市場経済で会社は「利益追求」原則で行動します。好況で黒字なら利益を最大化し、不況で赤字なら損失を最小化するために会社を閉鎖します。
しかしながら会社は非「利益追求」原則で行動することもあります。ここでは深圳で観察した非「利益追求」原則を仮に「会社存続」原則と呼称し、ご紹介します。
防疫期間における最も大きな私の変化は弁当を持参するようになったことです。
一方、タクシー運転手さんは自分で洗車をするようになったことかもしれません。
深圳はとりあえず感染が封じ込められており、私は毎朝散歩ができるようになりました。先週の日曜日に近所の公園で十数台のタクシーが自分で洗車しているのを見ました。以前はせいぜい週末に数台が自分で洗車するのを見るくらいでした。
原因の1つは近所の洗車会社が防疫期間に運営していないからです。以前は数台のタクシーが行列を作って、おばちゃんに洗車してもらっているのをよく見ました。
もう1つは、私と同様にタクシー運転手さんも支出削減をしているのでしょう。一時的にタクシー通勤をする人が増加したくらいでは、運転手さんの財布のひもは緩まないようです。経済の先行きが不透明なので、支出削減は自己防衛のために仕方ありません。しかし、この傾向が継続すれば、個人消費はますます冷え込んでしまいます。
夏休みになったからでしょうが、7月下旬から写真のような広告を見かけました。地下鉄車両、駅ホーム、エレベーターに貼られていました。全て深圳のテーマパーク等です。
880元(約13,487円)が399元(約6,115円)、3,266元(約50,054円)が999元(約15,310円)にと約7割引きまであります。

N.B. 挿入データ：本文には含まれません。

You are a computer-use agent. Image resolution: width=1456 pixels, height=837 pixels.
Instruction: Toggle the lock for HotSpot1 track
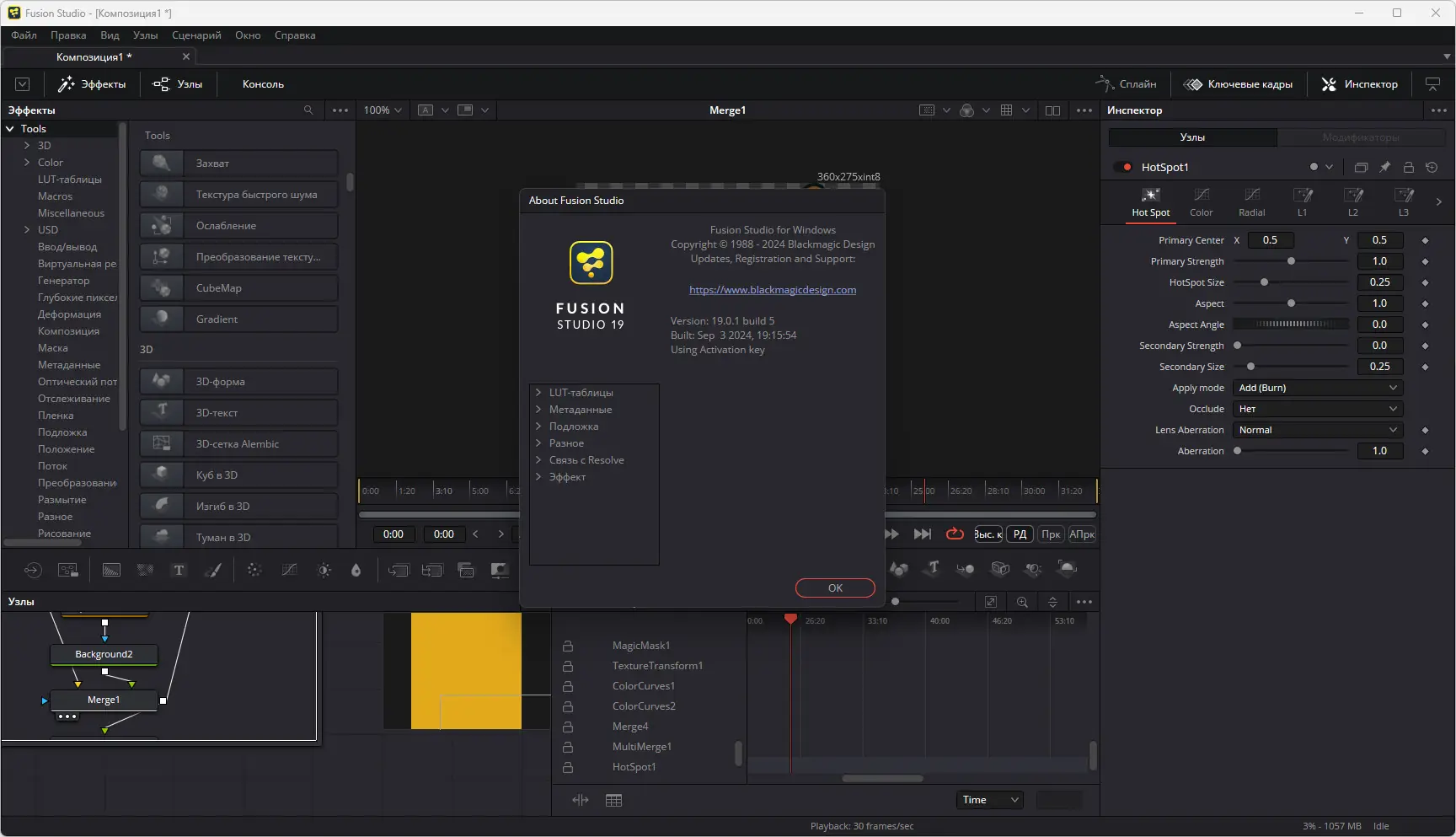click(x=568, y=767)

生き残りのための地元客の争奪戦が始まっているようです。
タクシー運転手さんは、洗車サービスを利用して時間を節約し、時間を仕事に配分することで利益を最大化できるでしょう。時間を仕事に配分しても利益が最大化できなくなれば、費用を節約するために時間を費やして自分で洗車をすることもあるでしょう。深圳でもタクシー運転手さんは景気に敏感に反応します。
テーマパークはお客が来なければ、仕事になりません。市外からの外来客が期待できなければ、市内の地元客を集客するしかありません。7割引きでは入場券で充分な利益がないかもしれません。来場してもらえれば、入場券だけでなく、テーマパーク内での消費が期待できるので、トータルで損失にはならないということなのでしょう。